To report the long-term efficacy of adjunctive lacosamide therapy in patients with juvenile myoclonic epilepsy whose generalized tonic-clonic seizures were significantly reduced by treatment.

Methods

A retrospective study was conducted in patients who visited the Department of Child Neurology, National Hospital Organization Nishiniigata Chuo Hospital and the Department of Pediatrics, National Hospital Organization Nagasaki Medical Center. Among patients who had been diagnosed with juvenile myoclonic epilepsy, those who received lacosamide as adjunctive therapy for refractory generalized tonic-clonic seizures for at least 2 years from January 2017 to December 2022, and who achieved seizure freedom or >50% seizure reduction in tonic-clonic seizures were included. The medical records and neurophysiological data of the patients were reviewed retrospectively.

Results

Four patients met the inclusion criteria. The mean age at the onset of epilepsy was 11.3 years (range 10–12), and the mean age of starting lacosamide was 17.5 years (range 16–21). All patients received two or more antiseizure medications prior to lacosamide.
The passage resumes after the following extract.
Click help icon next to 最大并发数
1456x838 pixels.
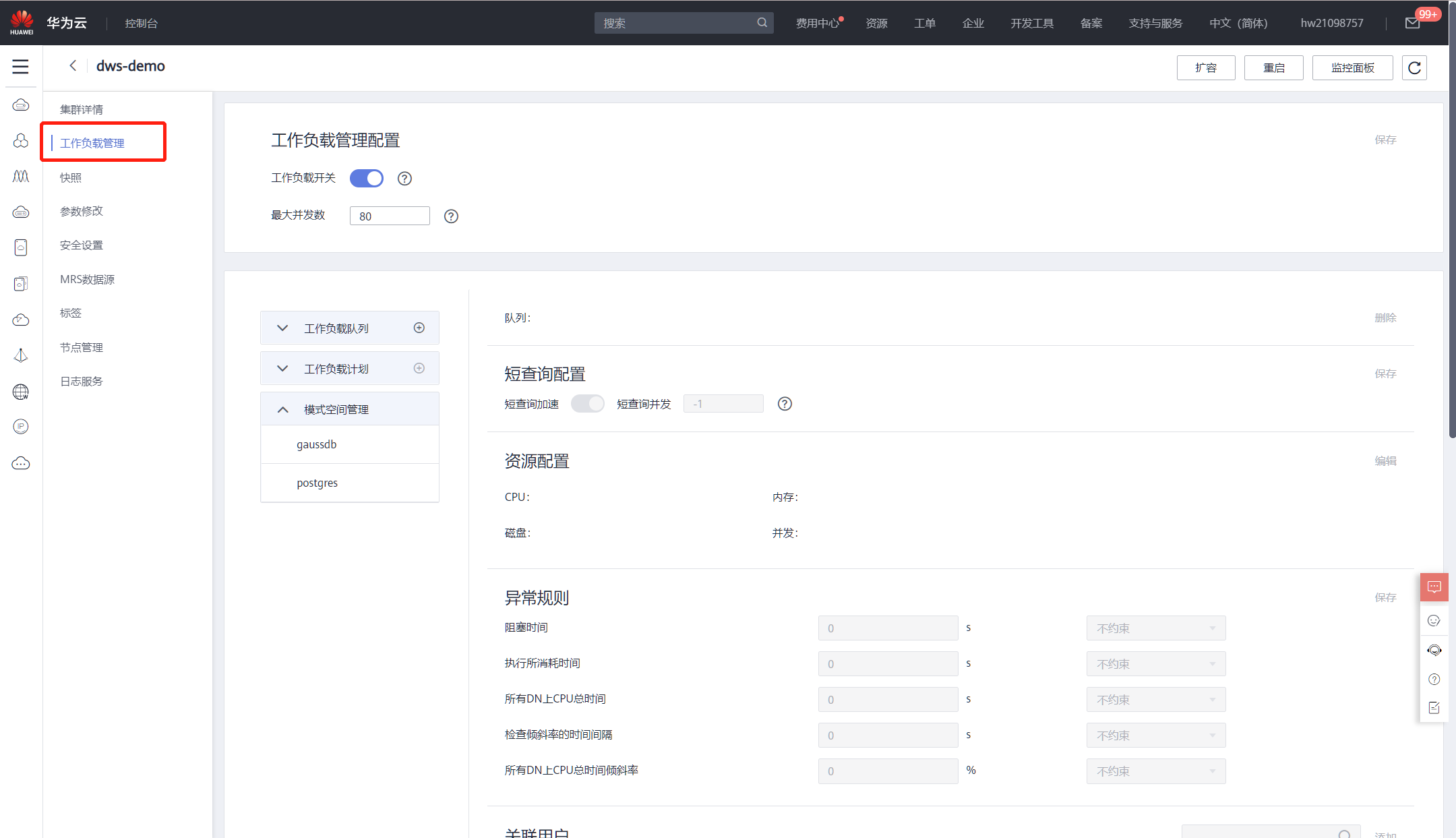tap(451, 216)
Three of four patients had seizure freedom for more than 2 years, and the one remaining patient had >50% seizure reduction for more than one year. Only one patient had recurrent myoclonic seizures after starting lacosamide. The mean lacosamide dose at the last visit was 425 mg/day (range 300–600).

Conclusion

Adjunctive lacosamide therapy might be a treatment option for juvenile myoclonic epilepsy with generalized tonic-clonic seizures, which are not responsive to standard antiseizure medications.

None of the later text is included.